═════ Recorded information ═════
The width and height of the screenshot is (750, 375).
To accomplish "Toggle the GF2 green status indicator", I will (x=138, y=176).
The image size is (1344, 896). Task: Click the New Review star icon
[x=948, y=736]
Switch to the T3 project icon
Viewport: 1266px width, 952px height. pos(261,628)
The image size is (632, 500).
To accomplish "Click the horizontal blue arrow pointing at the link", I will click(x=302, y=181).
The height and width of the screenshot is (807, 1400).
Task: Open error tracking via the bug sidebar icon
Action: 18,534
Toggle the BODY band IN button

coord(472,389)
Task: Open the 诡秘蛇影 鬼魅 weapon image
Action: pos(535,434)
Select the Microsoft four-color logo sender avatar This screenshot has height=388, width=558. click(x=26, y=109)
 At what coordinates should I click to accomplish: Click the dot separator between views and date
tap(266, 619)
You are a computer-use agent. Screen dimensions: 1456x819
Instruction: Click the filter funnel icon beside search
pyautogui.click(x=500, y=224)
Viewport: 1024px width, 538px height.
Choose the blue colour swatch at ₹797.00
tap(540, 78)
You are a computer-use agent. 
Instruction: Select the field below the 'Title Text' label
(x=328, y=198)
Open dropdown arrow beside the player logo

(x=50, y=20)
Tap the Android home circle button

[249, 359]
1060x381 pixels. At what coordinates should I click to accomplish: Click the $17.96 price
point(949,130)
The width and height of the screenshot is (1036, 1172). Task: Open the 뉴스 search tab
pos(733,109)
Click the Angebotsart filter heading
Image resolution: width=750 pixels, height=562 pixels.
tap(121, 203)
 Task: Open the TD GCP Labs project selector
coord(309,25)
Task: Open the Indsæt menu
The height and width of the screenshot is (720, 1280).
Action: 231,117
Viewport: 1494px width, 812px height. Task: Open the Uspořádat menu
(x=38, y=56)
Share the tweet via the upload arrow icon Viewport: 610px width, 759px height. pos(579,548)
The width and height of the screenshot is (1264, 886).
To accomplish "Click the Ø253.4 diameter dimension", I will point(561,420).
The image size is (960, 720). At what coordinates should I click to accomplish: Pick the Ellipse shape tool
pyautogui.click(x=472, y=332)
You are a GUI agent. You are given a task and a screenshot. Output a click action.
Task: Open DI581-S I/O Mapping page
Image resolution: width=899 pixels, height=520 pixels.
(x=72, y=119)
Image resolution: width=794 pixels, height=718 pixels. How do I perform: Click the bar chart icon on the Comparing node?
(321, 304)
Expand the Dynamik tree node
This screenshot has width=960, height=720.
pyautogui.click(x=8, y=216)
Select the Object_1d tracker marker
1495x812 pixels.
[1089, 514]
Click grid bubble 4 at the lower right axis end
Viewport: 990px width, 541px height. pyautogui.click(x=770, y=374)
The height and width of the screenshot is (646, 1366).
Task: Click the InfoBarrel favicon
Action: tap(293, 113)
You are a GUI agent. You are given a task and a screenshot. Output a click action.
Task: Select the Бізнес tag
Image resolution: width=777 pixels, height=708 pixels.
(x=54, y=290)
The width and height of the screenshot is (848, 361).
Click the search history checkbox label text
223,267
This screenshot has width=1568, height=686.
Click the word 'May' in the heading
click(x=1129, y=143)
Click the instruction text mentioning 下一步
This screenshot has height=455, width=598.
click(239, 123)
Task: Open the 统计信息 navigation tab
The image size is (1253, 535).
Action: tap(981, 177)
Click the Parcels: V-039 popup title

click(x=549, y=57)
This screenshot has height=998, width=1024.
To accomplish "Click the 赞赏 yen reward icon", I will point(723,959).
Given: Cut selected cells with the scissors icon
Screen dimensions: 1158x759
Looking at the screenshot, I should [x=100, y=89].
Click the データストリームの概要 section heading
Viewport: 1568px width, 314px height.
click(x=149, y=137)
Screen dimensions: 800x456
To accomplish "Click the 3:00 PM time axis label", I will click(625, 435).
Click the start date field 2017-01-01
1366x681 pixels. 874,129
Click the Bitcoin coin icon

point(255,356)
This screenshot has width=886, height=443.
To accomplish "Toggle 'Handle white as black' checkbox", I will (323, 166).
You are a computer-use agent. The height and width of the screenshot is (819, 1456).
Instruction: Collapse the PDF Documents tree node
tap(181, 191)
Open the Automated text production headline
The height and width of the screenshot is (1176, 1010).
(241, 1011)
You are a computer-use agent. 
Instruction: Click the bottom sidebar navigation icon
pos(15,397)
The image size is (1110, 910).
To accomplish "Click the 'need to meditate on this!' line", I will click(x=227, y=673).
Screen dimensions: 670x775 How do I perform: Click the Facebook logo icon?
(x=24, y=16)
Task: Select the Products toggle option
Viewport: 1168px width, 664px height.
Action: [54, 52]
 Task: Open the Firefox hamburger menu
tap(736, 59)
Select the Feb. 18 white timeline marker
═════
Exercise brief: Looking at the entries, work out how many lines hold the word "white". Give the number and nothing else.

Answer to this problem: 2